I was wondering what people thought about the prospects for this go-
round at a flying car. All previous attempts (starting from the
earliest aviation pioneers) have been commercial (and usually
practical) failures.

To my mind, putting togeher two items that don't really fit usually
leads to a mediocre version of both. People said the same thing
about combining cell phones and cameras, but now the camera is
pretty good and the convenience of carrying just one item outweighs
the fact that the camera is not quite as good as a standalone model.

Do you think the Transition will be successful? The development team
is from MIT and I thought Phil might know the people involved. Has
anybody seen the demo unit?

Todd

-- Todd Ramming, November 29, 2010

Answers

I've followed the company since its inception and given the founders some advice (which they ignored!). Keep in mind that "success" in light sport aviation would be selling 50 to 100 airplanes per year. In other words, Terrafugia does not need to build a more practical transportation solution than a Hyundai Sonata; they simply need to build a fun toy for a few hundred quasi-rich folks.

— DATASET ROWS —

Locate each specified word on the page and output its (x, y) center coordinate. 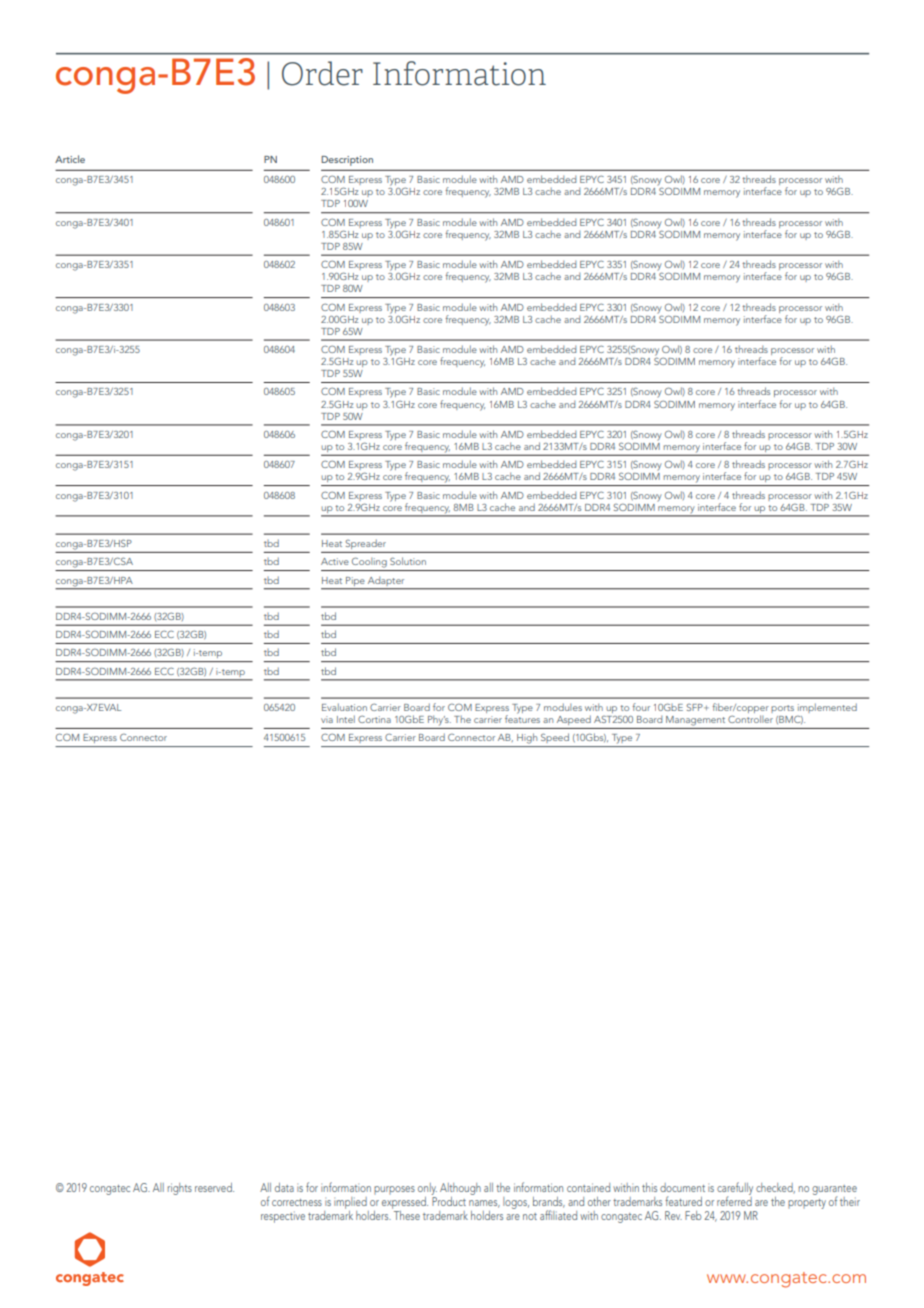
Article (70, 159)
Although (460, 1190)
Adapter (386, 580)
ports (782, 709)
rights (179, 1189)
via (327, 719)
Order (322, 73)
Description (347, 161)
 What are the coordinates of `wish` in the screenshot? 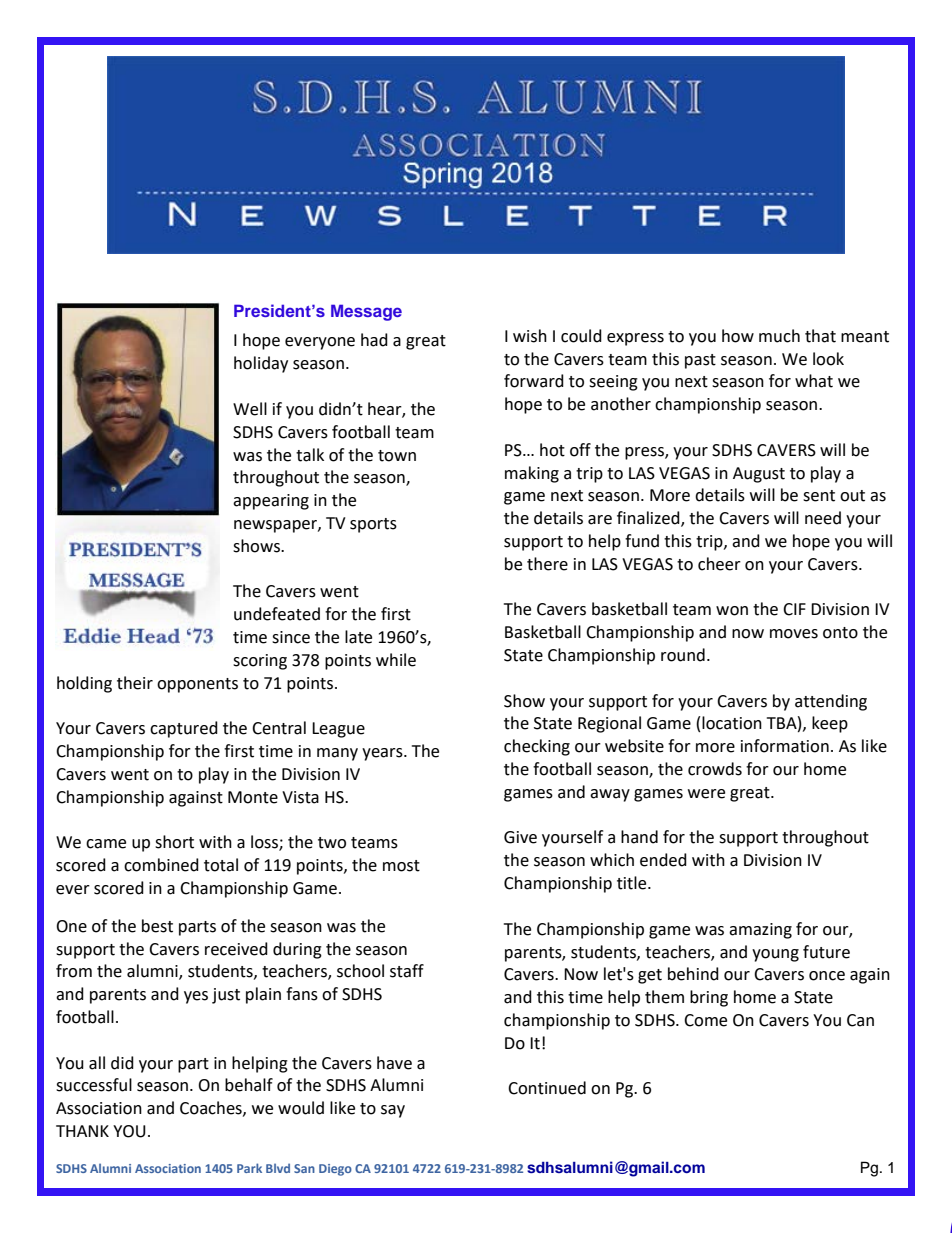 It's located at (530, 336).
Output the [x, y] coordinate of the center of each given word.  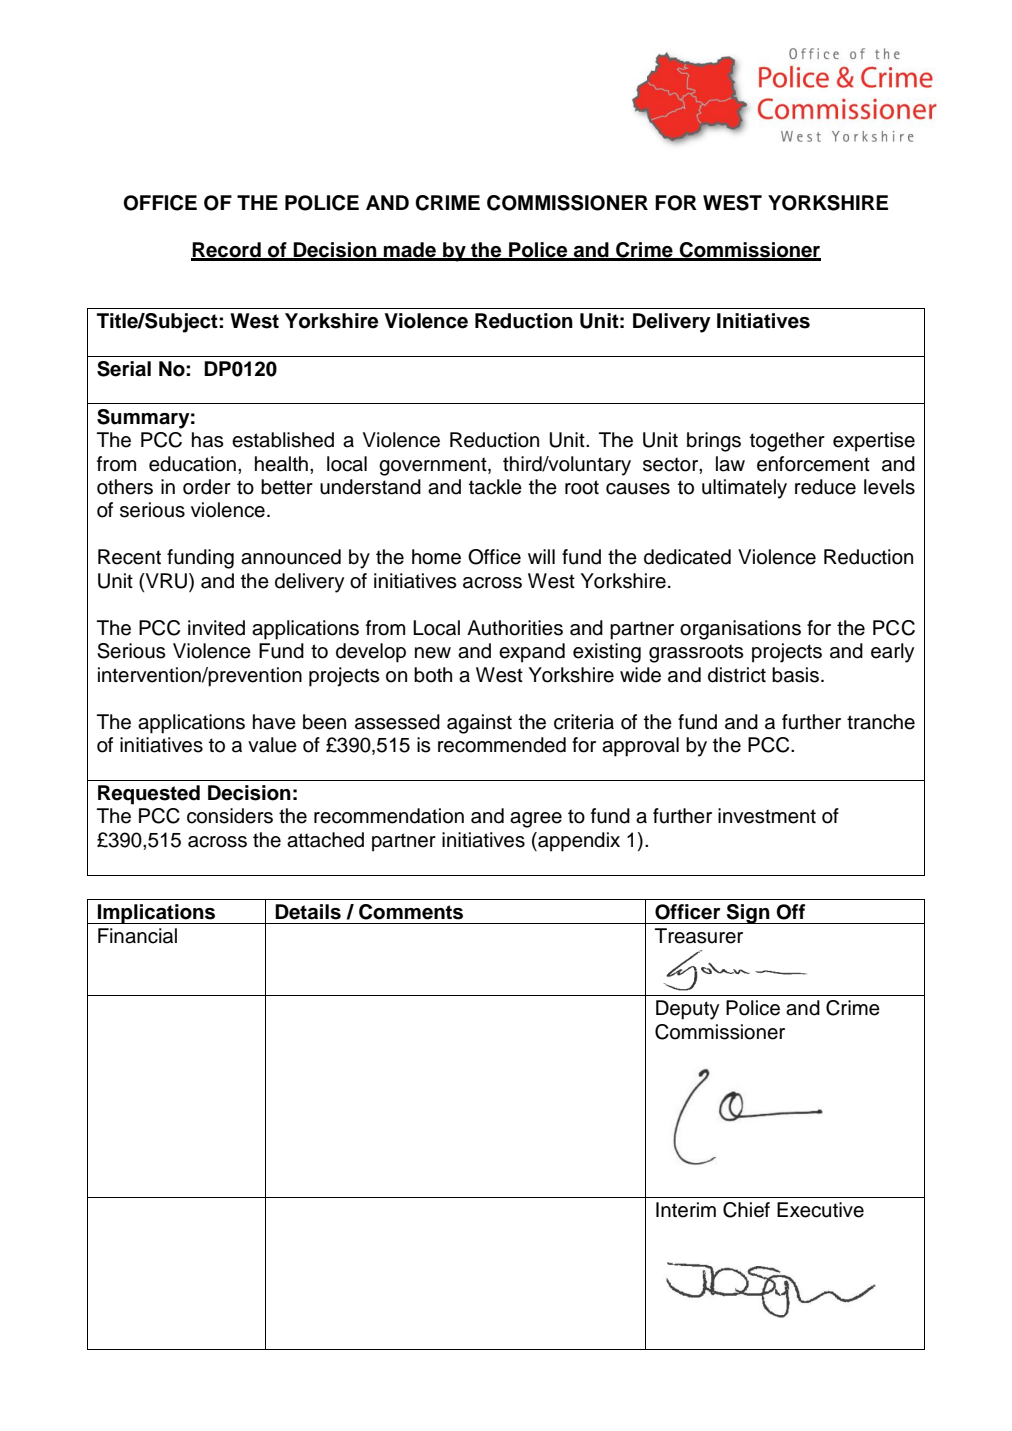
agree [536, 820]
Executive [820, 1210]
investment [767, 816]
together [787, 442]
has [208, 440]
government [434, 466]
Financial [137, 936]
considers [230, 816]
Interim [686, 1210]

— REQUIRED ACTIONS —
a - In the flying car discussion, what number of airplanes sold per year would count as "success" in light sport aviation?
b - Translate this sentence from the flying car discussion into French: "The development team is from MIT and I thought Phil might know the people involved."
c - Continue the flying car discussion from where it stops.

— RESPONSES TO THE EXERCISE —
a - Selling 50 to 100 airplanes per year.

b - L'équipe de développement vient du MIT et je pensais que Phil connaissait peut-être les personnes impliquées.

c -
I believe that Terrafugia has successfully romanced the government bureaucracies that traditionally try to protect American consumers from innovation and have mostly escaped from regulations governing automobiles. The main engineering challenge will be payload. When a part of the design doesn't perfect as planned, the typical result is an increase in weight. As the light sport rules impose a hard weight limit at the top, the result may be a flying car that works very well.... for one light person and a half tank of fuel.

-- Philip Greenspun, November 29, 2010


I don't believe the technology issues will be the biggest problem with the Terrafugia. Rather the laws governing both aircraft and automobiles will be a larger problem.

Do you get it inspected as a car and pass emissions etc? Does an aircraft mechanic or car mechanic fix it? Using what parts (approved for aircraft or Autozone?)? What happens if you get in a fender bender? What about insurance?

None of that would bother me as much as the way we would want to use the Terrafugia:

While driving to dinner on the freeway you see a bad traffic jam ahead. Unconcerned you simply unfold your wings and fly over the top of all those poor souls arriving at dinner with time to spare.

Or you're driving down the freeway when you pass a cop going 20 over and before he can pull you over, you simply unfold your wings and lift off. Laughing all the way up to 3,500MSL.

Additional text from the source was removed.